Generalising the financial performance of art is a complex arena, combined many variables such as the mix of many genres, the current financial climate and the current availability of good quality artworks.
With this in mind, a general rule of thumb for a diversified portfolio bought at auction (and thus including buyer premiums) should give a return of around 1% to 5%.
Yet returns in general are susceptible to change like everything else, but one thing is fairly certain – “long-run real returns [in art] are less than investing in stocks,” notes Kathryn Graddy, a Brandeis University in New York economics professor.
On needing to enjoy the work for what it is
This makes personal enjoyment important.
If you are looking at pieces of art purely as investment pieces, your own taste should not come into the auction room with you, and an investor attitude of “you win some, you lose some,” is imperative.
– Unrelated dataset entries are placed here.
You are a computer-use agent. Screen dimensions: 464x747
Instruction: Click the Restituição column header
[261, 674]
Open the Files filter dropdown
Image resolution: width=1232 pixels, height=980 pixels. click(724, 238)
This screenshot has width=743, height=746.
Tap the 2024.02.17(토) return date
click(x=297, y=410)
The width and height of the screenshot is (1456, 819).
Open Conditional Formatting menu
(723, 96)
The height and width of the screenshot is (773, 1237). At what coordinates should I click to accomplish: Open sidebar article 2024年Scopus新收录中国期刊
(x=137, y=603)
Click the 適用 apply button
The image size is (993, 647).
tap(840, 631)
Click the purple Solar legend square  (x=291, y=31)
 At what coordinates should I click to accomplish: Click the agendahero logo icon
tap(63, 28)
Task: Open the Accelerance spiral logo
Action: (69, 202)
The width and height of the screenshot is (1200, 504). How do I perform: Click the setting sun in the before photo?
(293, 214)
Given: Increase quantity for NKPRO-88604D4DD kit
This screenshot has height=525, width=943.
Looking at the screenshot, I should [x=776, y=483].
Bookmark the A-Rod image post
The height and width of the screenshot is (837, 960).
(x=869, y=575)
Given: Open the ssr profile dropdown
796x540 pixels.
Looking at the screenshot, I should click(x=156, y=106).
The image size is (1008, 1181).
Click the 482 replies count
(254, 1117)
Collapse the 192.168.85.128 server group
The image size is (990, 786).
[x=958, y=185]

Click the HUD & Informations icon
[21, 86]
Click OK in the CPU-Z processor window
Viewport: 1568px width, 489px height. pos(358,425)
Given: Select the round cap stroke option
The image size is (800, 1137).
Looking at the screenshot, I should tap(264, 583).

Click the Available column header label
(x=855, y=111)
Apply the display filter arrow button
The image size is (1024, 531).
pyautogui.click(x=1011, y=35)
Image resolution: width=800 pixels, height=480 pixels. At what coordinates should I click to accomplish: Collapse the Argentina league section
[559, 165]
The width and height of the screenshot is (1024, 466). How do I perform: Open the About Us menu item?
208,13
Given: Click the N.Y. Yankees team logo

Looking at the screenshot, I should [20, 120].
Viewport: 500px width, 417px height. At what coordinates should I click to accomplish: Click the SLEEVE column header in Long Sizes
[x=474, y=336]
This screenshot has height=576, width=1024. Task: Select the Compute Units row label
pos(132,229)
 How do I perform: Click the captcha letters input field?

On the other side of the coin, as Professor Gaddy notes, if the art is not purely an investment, the need for you to enjoy the art with your own personal taste is one of the most important factors, and may serve you best in case markets (and art values), change.
“There is no guarantee of increasing value and potential for profits, even if art consultants or a private-equity art fund is used,” Gaddy states.
“In fact, art funds overall do not have a great history or reputation. Hence, buyers should at the very least enjoy what they purchase.”